C.1.-
Antes de empezar a escribir estaba tomando un riquísimo baño
en mi jacuzzi , con burbujas y aromas de melocotón. Mientras, sonaba Mozart de
fondo e imaginaba como iniciar esta
interesante historia.
Ahora que acaba de empezar de una manera muy fina, decirte
que nada de esto es cierto. Estaba yo, tan tranquila enjabonándome mi pelirrojo
pelo rizado, cuando la batería de mi Blackberry
se acabó y con ella dejo de sonar A
Little Less Conversation del Rey. Mientras el agua corría por mi cuerpo y
con ella los restos de champú barato que
quedaban por mi pelo, me daba cuenta de la cantidad de grasa que sobraba en mi
cuerpo. ¡Oh si, que típico! dirás tu que estás leyendo esto. Una chica de
dieciocho años preocupándose por su peso, pero créanme, que en este año, lo
menos que me ha preocupado, es eso.
Continué con el jabón del cuerpo, llegue a mi tobillo derecho y me di
cuenta de que mi tatuaje había vuelto a crear costra. Inmediatamente pensé en
el coñazo que sería tener que ir de nuevo a repasármelo. Al segundo me di
cuenta de la estupidez que acababa de pensar.

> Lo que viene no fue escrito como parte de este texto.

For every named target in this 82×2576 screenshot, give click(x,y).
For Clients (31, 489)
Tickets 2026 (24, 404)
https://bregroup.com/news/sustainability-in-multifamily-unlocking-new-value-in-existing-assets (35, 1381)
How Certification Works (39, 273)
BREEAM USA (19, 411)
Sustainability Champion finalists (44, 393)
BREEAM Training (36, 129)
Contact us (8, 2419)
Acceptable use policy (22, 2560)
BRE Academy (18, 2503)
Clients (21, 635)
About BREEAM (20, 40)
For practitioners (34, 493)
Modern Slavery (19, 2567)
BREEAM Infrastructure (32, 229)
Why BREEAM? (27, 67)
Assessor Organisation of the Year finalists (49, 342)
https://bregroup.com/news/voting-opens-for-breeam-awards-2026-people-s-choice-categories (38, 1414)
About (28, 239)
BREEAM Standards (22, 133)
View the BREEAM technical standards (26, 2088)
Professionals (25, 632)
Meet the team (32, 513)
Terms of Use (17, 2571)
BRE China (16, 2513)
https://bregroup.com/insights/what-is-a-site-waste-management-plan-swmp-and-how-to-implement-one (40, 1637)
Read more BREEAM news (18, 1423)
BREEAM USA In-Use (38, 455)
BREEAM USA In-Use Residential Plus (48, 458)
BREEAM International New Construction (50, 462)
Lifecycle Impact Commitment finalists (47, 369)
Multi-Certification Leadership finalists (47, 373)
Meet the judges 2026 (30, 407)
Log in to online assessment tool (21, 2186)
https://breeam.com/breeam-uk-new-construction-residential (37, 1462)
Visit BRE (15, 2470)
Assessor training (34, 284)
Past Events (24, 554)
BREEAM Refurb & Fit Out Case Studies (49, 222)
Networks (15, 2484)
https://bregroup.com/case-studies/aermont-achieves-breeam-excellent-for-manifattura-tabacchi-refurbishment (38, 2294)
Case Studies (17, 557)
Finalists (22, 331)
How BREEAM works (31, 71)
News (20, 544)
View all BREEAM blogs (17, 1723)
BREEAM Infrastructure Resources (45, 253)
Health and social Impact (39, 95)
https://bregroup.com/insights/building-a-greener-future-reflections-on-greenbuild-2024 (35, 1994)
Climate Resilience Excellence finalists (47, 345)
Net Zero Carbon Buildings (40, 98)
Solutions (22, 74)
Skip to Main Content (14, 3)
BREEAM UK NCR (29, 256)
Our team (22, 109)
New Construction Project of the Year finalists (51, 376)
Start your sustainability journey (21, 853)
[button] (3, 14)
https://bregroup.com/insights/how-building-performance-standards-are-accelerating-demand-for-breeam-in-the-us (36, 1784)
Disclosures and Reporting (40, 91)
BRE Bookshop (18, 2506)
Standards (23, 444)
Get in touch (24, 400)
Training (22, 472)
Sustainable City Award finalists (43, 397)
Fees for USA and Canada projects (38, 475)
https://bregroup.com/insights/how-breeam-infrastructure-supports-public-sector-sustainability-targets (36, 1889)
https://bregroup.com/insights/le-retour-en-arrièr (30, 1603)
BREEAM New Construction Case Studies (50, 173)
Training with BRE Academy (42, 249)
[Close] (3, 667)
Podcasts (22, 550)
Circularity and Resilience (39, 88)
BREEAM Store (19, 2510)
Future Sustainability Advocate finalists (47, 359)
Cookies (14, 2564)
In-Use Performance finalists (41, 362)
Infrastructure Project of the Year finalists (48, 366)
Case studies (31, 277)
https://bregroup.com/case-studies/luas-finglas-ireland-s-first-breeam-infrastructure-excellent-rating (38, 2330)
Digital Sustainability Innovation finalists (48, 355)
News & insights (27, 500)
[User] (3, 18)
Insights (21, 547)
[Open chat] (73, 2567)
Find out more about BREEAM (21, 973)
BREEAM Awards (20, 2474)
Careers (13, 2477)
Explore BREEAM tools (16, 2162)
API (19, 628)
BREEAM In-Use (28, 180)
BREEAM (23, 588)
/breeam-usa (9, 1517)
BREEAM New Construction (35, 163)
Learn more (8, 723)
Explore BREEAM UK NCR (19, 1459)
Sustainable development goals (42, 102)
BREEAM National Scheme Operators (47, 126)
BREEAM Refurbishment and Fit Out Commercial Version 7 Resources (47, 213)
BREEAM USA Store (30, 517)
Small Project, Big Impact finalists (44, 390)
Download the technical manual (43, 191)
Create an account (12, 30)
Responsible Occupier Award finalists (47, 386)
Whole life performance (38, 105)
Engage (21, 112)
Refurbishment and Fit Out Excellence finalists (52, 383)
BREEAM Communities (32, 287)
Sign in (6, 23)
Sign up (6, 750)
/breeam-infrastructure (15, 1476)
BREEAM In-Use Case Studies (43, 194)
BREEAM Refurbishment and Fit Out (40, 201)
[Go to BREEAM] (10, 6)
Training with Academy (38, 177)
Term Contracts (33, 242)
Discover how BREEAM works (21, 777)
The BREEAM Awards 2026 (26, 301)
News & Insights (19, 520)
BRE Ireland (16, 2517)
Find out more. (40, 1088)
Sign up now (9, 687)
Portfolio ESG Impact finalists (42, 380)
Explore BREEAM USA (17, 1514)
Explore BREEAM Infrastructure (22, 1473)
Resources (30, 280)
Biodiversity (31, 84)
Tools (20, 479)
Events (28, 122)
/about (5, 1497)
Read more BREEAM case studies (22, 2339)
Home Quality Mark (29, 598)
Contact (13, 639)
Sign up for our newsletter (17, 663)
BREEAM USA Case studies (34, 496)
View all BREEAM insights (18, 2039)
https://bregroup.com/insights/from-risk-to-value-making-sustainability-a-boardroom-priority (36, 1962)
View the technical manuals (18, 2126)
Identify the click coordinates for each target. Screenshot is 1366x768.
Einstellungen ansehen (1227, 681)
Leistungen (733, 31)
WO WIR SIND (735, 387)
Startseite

Me lo repasaría Fran, sería todo
un placer volver a ver a ese madurito tatuador encimismado con mi tobillo y
haciendo como siempre de mi psicólogo personal. Supongo que te preguntarás que
clase de relación tengo yo con mi tatuador como para contarle mi vida, o más
bien pensarás que clase de vida tengo yo, como para írsela contando a un
tatuador y que acabe interesándole.
Mi tatuaje. Sí, una buena forma de empezar a darle forma a
esta pintoresca historia. Eikom. Verónica en griego. ¿Qué quién es
Verónica? Ahora lo sabrás.
C.2.-
8 de Marzo del 2012.
19.00 horas.
Mi madre y yo nos dirigíamos a una farmacia cercana,
necesitábamos descartar posibilidades. Era o eso o un quiste en un ovario, y la
verdad no sé que sería mejor. Llegamos a
casa, yo intentaba mantenerme ocupada para que mi madre no me dijera de
hacérmela. Quizás se le pasaba por alto, con un poco de suerte se le olvidaba y… pero que va. Una hora exacta
después de haber entrado por la puerta ya estaba mi madre en el baño con las
instrucciones en la mano. Me baje las braguitas, unas rojitas muy monas por
cierto, y ahí estaba la compresa manchada de sangre que demostraba que mi
cuerpo era raro de cojones. Mi madre me
explicó que tenía que hacer. Lo hice. Al cabo de unos minutos… sí. Estaba
embarazada.
No sé ni como reaccioné en ese mismo momento. Mi madre con
una sonrisa nerviosa me explico lo que haríamos a continuación. Iriamos a una
clínica especializada y abortaría. Así sin más. Le dije a mi madre que me
parecía una idea estupenda. Por esos momentos yo solo era una chica de
diecisiete años que no sabía que hacer con su vida, mucho menos sabria cuidar
la de un bebe. Ahí quedo la cosa, entre cuatro paredes del baño. No le dijimos
nada a mi padre. Quedaría entre ella, yo y un test de embarazo de 12´95
euros. Me fui a la cama. No recuerdo si
pude dormir o no. Solo me di cuenta que hacía muchas noches ya no dormía sola.
9 de Marzo del 2012.
7.35 de la mañana.
Era un viernes cualquiera, excepto porque al levantarme de
la cama sentí unos nervios en la boca
del estomago. Tenía un secreto enorme que no podía contar a nadie. Llegue al
instituto como un día más, con una sonrisa en la cara. Inglés a primera hora.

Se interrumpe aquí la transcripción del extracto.